Which lines of the data include the string "computer"? List them all.

▸ **Items from a data source**:
···

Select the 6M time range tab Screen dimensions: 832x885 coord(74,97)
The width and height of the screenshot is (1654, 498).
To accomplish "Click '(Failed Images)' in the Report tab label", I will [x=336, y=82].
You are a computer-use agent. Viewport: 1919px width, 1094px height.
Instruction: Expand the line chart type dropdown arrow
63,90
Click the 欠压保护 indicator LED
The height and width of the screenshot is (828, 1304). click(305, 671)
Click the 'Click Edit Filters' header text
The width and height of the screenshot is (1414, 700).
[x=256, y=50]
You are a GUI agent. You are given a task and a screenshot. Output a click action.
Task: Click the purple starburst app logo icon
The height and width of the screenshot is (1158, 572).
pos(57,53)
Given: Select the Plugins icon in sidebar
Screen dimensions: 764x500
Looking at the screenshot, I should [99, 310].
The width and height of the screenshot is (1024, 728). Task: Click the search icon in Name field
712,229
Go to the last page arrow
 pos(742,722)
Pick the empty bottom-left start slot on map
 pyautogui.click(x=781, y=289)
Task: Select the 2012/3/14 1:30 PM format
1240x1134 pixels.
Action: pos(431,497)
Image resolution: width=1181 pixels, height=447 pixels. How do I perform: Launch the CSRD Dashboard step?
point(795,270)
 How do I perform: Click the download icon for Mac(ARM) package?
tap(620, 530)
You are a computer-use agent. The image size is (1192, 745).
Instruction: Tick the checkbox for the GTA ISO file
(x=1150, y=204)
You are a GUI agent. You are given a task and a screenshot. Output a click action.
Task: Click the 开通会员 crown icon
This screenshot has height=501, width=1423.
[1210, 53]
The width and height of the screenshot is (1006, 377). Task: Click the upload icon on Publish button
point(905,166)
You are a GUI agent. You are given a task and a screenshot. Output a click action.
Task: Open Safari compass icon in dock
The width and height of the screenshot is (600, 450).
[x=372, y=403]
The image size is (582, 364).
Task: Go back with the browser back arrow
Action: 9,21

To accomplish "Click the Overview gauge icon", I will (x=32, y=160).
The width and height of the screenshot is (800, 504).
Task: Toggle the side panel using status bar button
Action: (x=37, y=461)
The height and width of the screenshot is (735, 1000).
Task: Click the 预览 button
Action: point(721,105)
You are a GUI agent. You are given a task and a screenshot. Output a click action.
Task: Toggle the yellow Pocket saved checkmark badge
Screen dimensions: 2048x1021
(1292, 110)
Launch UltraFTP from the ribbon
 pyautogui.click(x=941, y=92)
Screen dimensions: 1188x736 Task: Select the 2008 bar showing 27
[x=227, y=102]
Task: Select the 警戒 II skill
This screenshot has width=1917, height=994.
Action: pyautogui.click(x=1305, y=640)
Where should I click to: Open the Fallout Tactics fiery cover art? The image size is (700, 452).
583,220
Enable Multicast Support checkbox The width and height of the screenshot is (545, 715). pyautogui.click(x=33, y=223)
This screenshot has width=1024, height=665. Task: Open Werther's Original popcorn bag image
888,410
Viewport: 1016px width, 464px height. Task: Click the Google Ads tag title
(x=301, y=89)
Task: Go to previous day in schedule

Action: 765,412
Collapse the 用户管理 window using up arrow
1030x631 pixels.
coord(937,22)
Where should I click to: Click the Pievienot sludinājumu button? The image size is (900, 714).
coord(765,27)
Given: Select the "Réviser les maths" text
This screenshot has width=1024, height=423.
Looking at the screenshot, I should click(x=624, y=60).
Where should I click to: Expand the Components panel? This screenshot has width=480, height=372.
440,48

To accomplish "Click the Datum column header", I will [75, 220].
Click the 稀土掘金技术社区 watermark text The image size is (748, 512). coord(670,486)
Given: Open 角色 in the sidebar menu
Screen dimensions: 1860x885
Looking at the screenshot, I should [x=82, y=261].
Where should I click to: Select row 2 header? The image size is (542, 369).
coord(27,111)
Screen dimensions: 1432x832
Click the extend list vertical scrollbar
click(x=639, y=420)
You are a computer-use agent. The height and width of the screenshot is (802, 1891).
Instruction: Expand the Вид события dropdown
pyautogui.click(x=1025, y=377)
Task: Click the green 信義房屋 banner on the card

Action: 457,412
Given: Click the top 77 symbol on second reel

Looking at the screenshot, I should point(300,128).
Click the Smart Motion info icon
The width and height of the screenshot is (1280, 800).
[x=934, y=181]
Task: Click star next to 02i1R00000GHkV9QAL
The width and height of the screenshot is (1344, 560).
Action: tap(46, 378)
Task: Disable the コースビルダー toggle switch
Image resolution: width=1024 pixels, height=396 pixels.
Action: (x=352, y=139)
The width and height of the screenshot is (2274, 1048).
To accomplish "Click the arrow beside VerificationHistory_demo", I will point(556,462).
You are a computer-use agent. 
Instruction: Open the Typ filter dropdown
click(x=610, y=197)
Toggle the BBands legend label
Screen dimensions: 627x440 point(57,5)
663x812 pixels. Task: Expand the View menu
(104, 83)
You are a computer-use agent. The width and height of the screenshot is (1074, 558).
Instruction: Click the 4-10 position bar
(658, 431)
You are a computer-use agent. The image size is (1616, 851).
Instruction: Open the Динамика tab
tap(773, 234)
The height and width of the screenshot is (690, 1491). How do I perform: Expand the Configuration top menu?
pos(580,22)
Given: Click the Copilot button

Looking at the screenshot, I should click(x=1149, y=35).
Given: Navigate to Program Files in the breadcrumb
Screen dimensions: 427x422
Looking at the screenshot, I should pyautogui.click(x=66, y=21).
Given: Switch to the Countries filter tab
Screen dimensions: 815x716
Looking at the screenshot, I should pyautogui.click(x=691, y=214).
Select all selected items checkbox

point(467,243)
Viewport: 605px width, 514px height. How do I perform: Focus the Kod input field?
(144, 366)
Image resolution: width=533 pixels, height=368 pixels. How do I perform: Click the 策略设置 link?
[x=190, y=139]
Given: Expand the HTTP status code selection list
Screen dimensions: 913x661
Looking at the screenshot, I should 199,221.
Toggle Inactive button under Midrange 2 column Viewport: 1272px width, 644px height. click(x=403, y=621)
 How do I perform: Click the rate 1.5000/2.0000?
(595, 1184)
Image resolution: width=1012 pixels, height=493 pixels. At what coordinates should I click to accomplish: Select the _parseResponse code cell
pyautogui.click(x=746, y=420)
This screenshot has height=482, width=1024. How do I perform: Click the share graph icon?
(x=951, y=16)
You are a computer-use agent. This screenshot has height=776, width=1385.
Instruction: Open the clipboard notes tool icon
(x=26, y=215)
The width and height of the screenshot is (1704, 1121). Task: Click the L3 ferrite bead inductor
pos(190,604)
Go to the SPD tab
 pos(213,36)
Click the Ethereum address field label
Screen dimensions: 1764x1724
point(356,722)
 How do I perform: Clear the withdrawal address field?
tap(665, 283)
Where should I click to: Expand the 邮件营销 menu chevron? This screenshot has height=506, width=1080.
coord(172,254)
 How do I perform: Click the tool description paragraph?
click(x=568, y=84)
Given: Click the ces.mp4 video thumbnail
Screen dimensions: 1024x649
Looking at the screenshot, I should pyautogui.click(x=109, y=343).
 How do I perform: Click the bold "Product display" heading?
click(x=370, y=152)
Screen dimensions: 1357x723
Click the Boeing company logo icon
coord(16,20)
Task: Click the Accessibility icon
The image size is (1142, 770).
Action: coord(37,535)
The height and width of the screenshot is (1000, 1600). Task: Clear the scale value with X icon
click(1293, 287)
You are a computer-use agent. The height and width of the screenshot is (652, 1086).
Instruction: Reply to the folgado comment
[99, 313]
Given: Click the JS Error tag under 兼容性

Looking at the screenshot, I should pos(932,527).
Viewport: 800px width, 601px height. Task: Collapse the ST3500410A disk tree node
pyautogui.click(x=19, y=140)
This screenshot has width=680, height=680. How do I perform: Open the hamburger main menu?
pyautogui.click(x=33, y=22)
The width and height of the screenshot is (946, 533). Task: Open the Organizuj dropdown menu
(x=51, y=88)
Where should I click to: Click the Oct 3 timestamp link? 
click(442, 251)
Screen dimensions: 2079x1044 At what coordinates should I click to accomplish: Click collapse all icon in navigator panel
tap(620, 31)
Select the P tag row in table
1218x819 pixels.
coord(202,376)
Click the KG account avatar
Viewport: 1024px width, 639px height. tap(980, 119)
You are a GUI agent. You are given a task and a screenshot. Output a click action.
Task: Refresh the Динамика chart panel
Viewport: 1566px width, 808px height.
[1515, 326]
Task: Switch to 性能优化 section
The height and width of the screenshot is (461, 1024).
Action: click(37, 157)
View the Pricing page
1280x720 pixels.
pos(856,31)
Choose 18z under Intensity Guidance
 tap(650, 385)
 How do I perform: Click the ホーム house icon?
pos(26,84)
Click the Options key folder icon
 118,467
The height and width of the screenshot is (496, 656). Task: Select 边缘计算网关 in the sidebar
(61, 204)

···

▸ **Result of the exercise**:
You are a computer-use agent. Viewport: 1919px width, 1094px height.
You are a computer-use agent. The image size is (1192, 745).
You are a computer-use agent. The height and width of the screenshot is (802, 1891).
You are a computer-use agent. 
You are a computer-use agent. The width and height of the screenshot is (1074, 558).
You are a computer-use agent. The image size is (1616, 851).
You are a computer-use agent. This screenshot has height=776, width=1385.
You are a computer-use agent. The height and width of the screenshot is (652, 1086).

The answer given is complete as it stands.